Il s'agit de cas rares mais qui sont notables depuis plusieurs mois et qui concernent surtout des jeunes entre 18 et 34 ans selon les auteurs du rapport.
L'enquête du Cédragir pointe "des risques immédiats en cas d'usage occasionnel (brûlure par le froid, perte de connaissance, chute) et des risques en cas d’utilisation régulière et/ou à forte dose (atteinte de la moelle épinière, carence en vitamine B12, anémie, troubles psychiques)".
4. Des cultures de cannabis à grande échelle
En 2019, la police judiciaire de Lille rapporte la saisie de plus de 15 000 plants de cannabis dans la métropole, soit près de quatre fois plus que l'année passée.
Les démantèlements "d'usines à cannabis" sont de plus en plus fréquents dans des friches industrielles ou des bâtiments vacants.
Le développement des cultures de cannabis s’explique notamment par l’importante rentabilité financière et la proximité avec la Belgique et les Pays-Bas, explique le rapport publié par le Cédragir.
5. La cocaïne gagne du terrain
La cocaine est de plus en plus accessible selon ce rapport.

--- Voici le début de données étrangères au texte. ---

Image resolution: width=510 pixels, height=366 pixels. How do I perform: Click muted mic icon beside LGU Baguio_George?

En effet, elle serait de moins en moins chère.
"Le prix courant est de 60€ le gramme, mais il est de moins en moins rare de le trouver à 50€, voire à 40€. Les usagers en grande précarité peuvent s’approvisionner en produit pour de très petites sommes (« 5€ », « 10€ »)", insistent les auteurs du rapport.

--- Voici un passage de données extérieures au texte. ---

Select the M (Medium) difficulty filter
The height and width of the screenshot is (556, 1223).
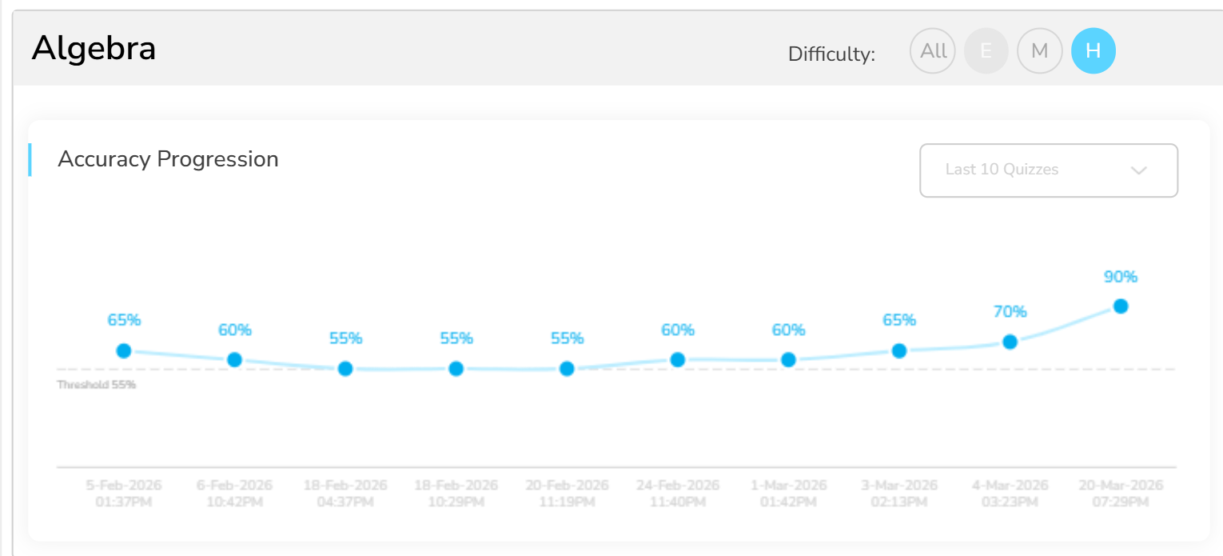1039,51
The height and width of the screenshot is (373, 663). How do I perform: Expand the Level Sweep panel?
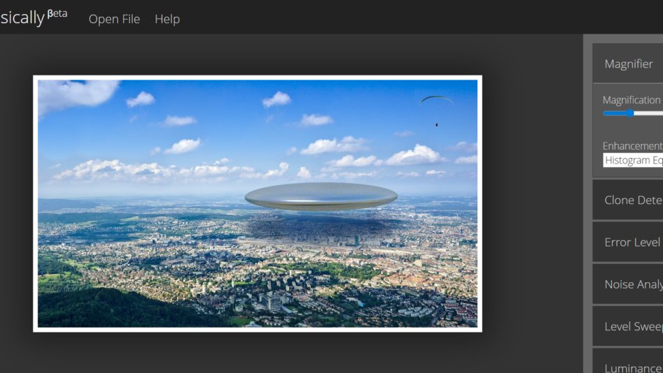click(632, 326)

Les usagers sont également nombreux à recevoir des offres promotionnelles et à se faire livrer la drogue directement chez eux. L'héroïne, historiquement très disponible dans la région, est également toujours bien présente.
6. Des usagers précaires poussés vers la périphérie de Lille
Le rapport note une "dynamique d’éloignement des populations d’usagers de drogues sans abri du centre-ville de Lille". En cause, des expulsions dans les squats et des dispositifs anti-SDF.
Ainsi, "certains usagers investissent dorénavant des terrains vagues, à proximité de zones de deal de certains quartiers populaires, qui deviennent des lieux de consommation éphémères. Ces abris de fortune se développent au sud de la ville, souvent à proximité ou sous la rocade du périphérique routier".